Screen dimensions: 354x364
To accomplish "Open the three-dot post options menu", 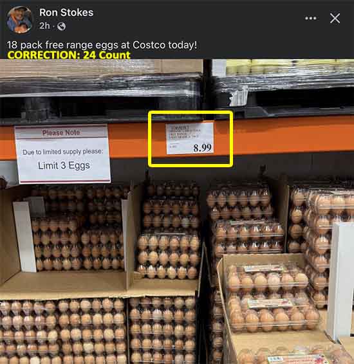I will click(311, 18).
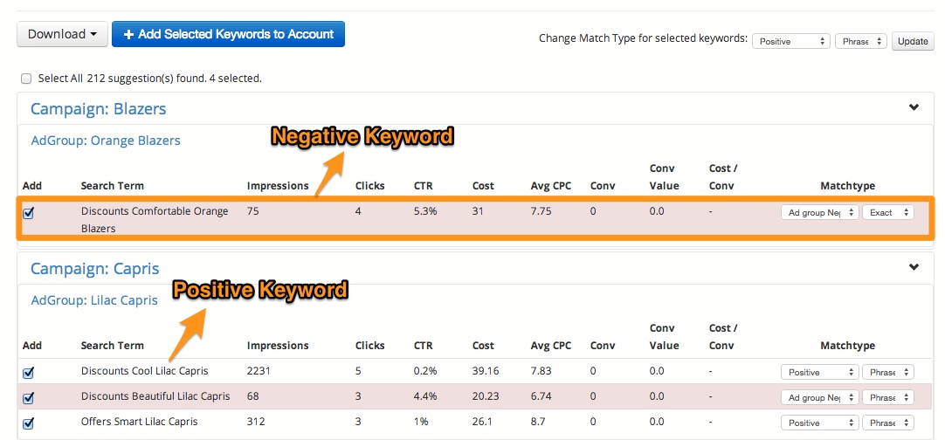This screenshot has width=945, height=440.
Task: Open the AdGroup: Lilac Capris link
Action: [x=94, y=300]
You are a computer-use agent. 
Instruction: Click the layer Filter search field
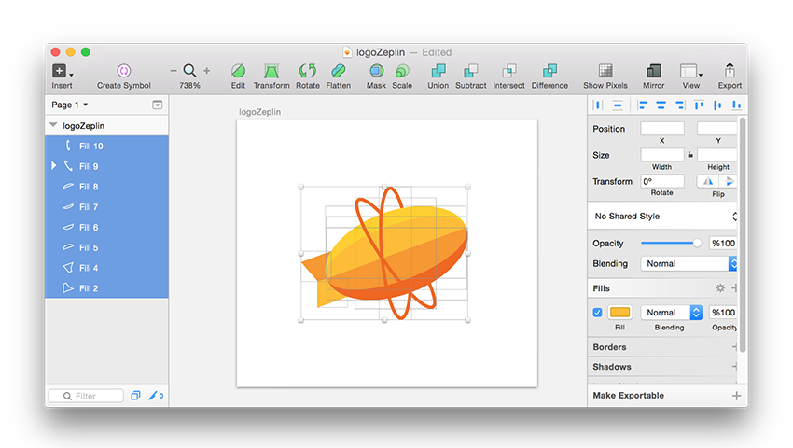[x=86, y=396]
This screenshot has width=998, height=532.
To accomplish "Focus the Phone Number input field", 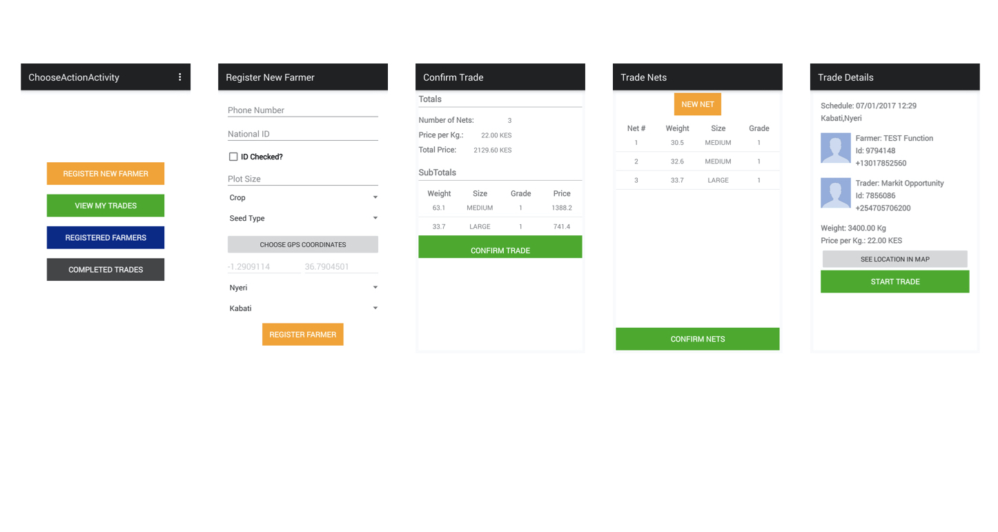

============================================================

How to complete this task: Starting at the line with "Instruction: Click the", reproduce exactly each line through the end of the entries, including the first and the last, and skip the pictures.

Answer to this problem:
Instruction: Click the layer Filter search field
[x=86, y=396]
This screenshot has width=998, height=532.
To accomplish "Focus the Phone Number input field", 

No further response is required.